I picked up the phone cautiously, knowing that it must be bad news. It was. “Darling,” mother said, “I couldn't’t find any stewing lamb so I got another cut.” I paused, took a couple deep breaths, and attempted to remain rational. “Ok, did you ask the butcher if it’s a good cut for slow cooking.”

“Oh, there wasn’t anyone there; no one at the meat counter.”

This bloody island, I thought. This bloody country! What we need is a return of the butcher shop; a good old fashioned little shop where the man knows his meat; a place where you can go each week, build up a relationship with the owner . . . chat about different cuts and the best techniques to cook each one. You become a regular; he—or quite possibly she (I’m thinking of making this my own mission)—finds special cuts you want, or bits of offal that no one else uses . . . .

I brought myself back from the pleasant fantasy of a world where every town has such a glorious establishment, back to the harsh reality of the moment. The supermarket and its infantile meat counter. Bah! “Right,” I replied to mother, having stoically suppressed my rant, “it will have to do, whatever it is.”

My annoyance at this inconvenience was magnified by the fact that I was considerable jumpy about this week’s feast. I was cooking for a chef. Well, to be precise, the man is an ex-chef, but still knows his stuff after having spent decades in the food industry. And now he was going to taste my cooking. Help!

I had decided on an old standby, a recipe I developed when a student budget forced me to become friends with the cheaper cuts of meat. The key to these bits of the animal is usually an infinitesimally slow simmer coupled with a good sauce. So my recipe called for some scraggy bits of stewing lamb, slowly cooked in stock, and then plunked into a rich reduction of tomatoes, saffron, and cream. It was a delicious and relatively foolproof production—ideal for this nerve wracking occasion. We would eat it on a bed of couscous and beside a leafy green salad. It would be simple, unpretentious, and stress-free. Or so I’d hoped.
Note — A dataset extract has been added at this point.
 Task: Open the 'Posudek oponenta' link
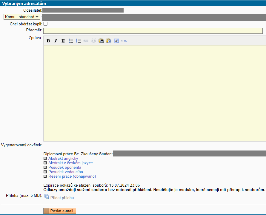coord(64,168)
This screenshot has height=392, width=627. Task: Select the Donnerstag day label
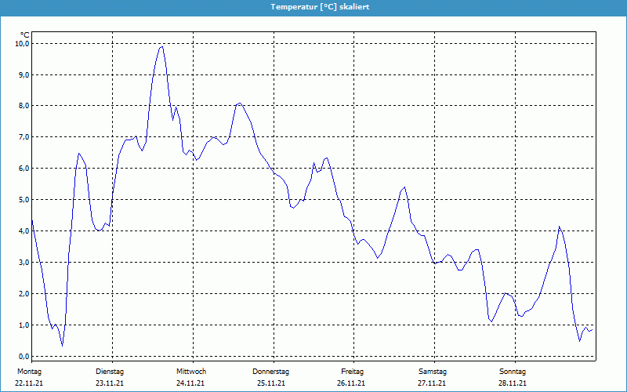click(x=271, y=372)
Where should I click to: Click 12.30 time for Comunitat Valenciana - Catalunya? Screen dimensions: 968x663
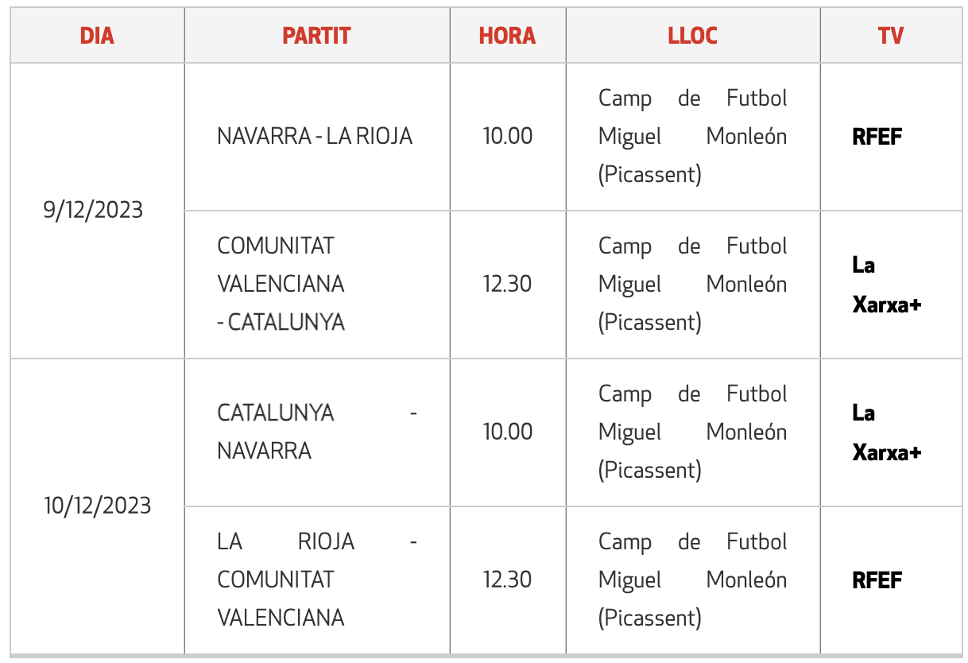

The thing about cooking, you see, is that there are so many factors, so many interlocking pieces. Pull one of these away and the whole structure can come topping down. There are ingredients, timing, kitchen equipment, a neurotic cook—all manner of pieces that can throw the whole meal out of whack. One thing that I’m learning, throughout this project, is the dynamism and creativity needed to become a good cook. I took a few more deep breaths and decided not to worry. Kitchen vanity is not a virtue, I told myself. Neither is neurosis.

My saintliness was rewarded when mother returned with the meat, which I instantly grabbed and scrutinized. It wasn’t quite the cut I’d expected but near enough. Scraggy and worked enough to suit a slow simmer. And after that hiccup the afternoon passed in exactly the meandering, stress-free way I had imagined. I put on some flamenco music, cut the meat into chunks, browned it in some oil over a high heat, covered it in stock and then left it alone for a good four hours. And in the meantime there was little else for me to do besides make the tart tartin.
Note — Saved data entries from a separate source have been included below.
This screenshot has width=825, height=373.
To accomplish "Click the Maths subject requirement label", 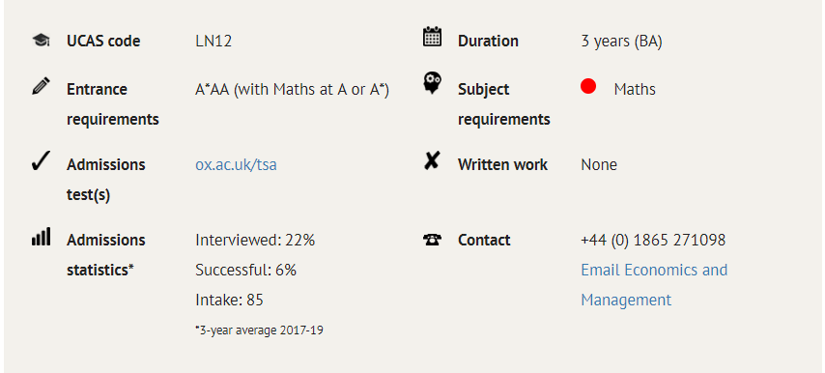I will pyautogui.click(x=635, y=90).
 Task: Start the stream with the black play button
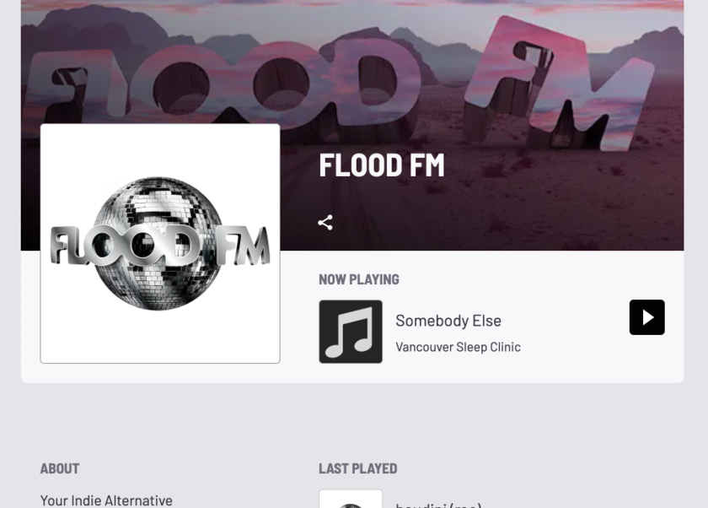point(646,317)
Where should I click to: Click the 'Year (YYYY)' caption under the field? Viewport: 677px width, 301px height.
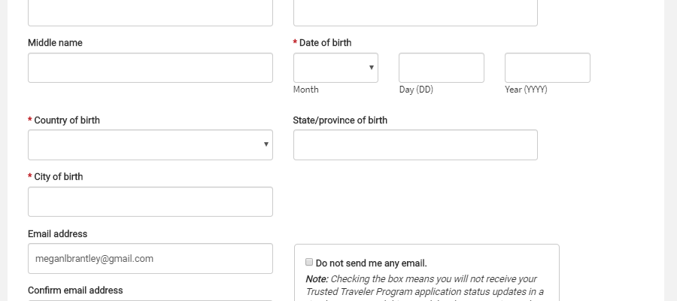[x=526, y=90]
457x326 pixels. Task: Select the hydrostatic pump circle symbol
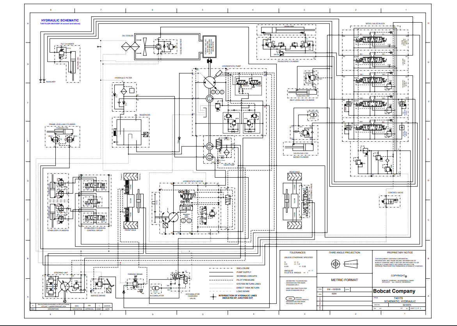point(210,82)
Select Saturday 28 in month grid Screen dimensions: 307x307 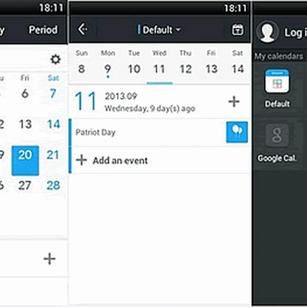tap(53, 186)
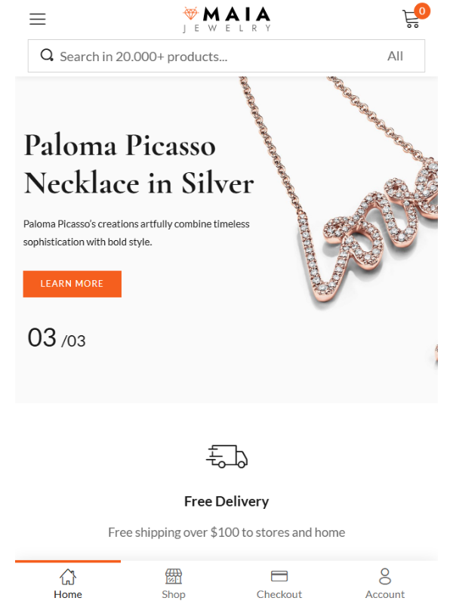
Task: Click the Learn More button
Action: tap(72, 284)
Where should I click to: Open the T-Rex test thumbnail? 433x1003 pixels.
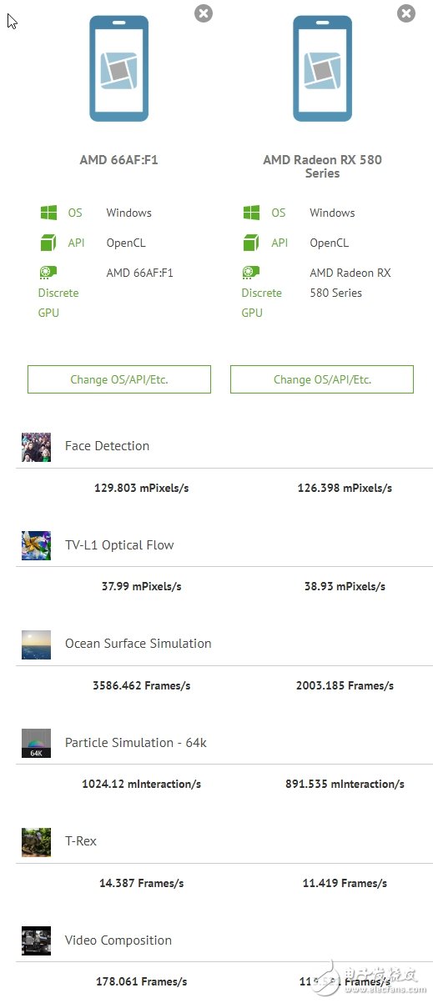(x=36, y=842)
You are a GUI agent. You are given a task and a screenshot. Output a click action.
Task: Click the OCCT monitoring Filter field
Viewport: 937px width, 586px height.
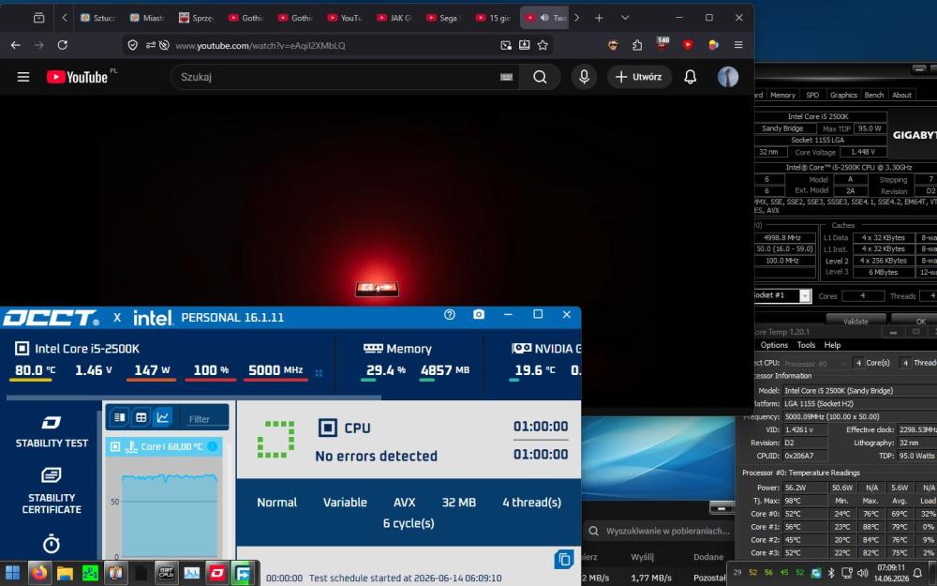tap(205, 418)
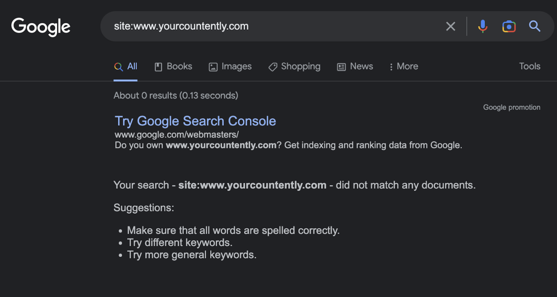Click the About 0 results stats text
Viewport: 557px width, 297px height.
[176, 96]
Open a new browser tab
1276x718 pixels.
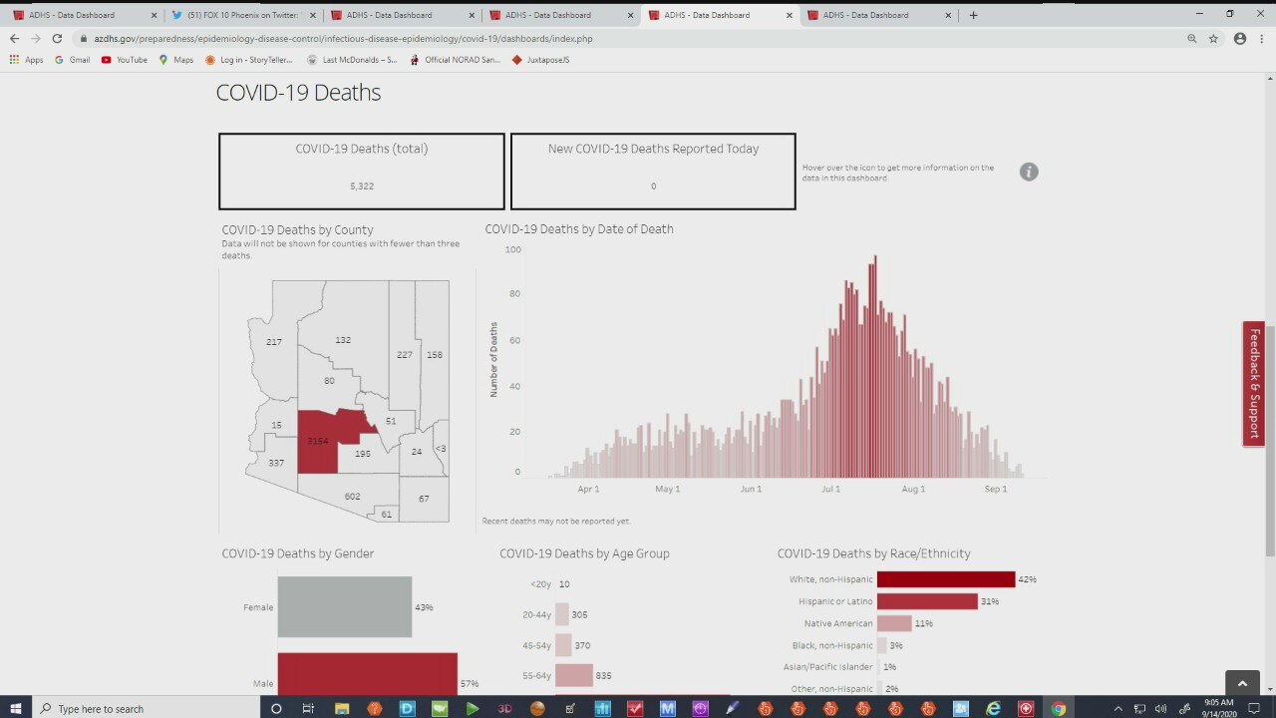point(973,15)
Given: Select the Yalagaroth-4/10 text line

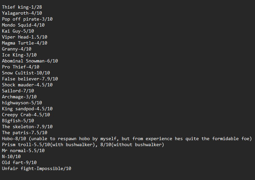Looking at the screenshot, I should [22, 13].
This too I chose for its dual qualities of reliability and scrumptiousness. It is a rich, caramelized apple tart, cooked on the stove in a skillet, then covered in pastry and finished in a medium hot oven. It has always struck me as a typically French way of cooking—clever and practical with excessively elegant results. You are cooking the tart upside down. So if done well, this method keeps the pastry from getting soggy while allowing you to conjure up a gloriously juicy and succulent dessert. Plus, cooking the apples in a skillet on the stove does a fantastic job of caramelizing the sugars. And finally when you flip the tart for the table, you are invariably faced with a glossy golden disc of fruit. It never fails. Trust me; you have this promise from someone who is spectacularly clumsy in the kitchen.

The food was good. Despite finding my taste buds in hypercritical mode: Are the tomatoes overwhelming? Does the saffron is have enough presence? Should I have added that final slosh of vermouth?

Splashing alcohol into a dish is always my distressed response when the flavors don't seem quite right. Surely a slosh of booze will harmonize it all, the thinking goes. Not very graceful, I’ll admit, but it sooths my worries all the same.


So here’s my recipe for slowly simmered lamb in tomatoes, saffron, and cream. It is provided in the hopes that it may be a soothing solution for kitchen nerves. And if you find yourself fussing about flavors, you can always add splash of vermouth near the end. I’m not sure if t really helps but hey, there’s a lot to be said for the placebo effect.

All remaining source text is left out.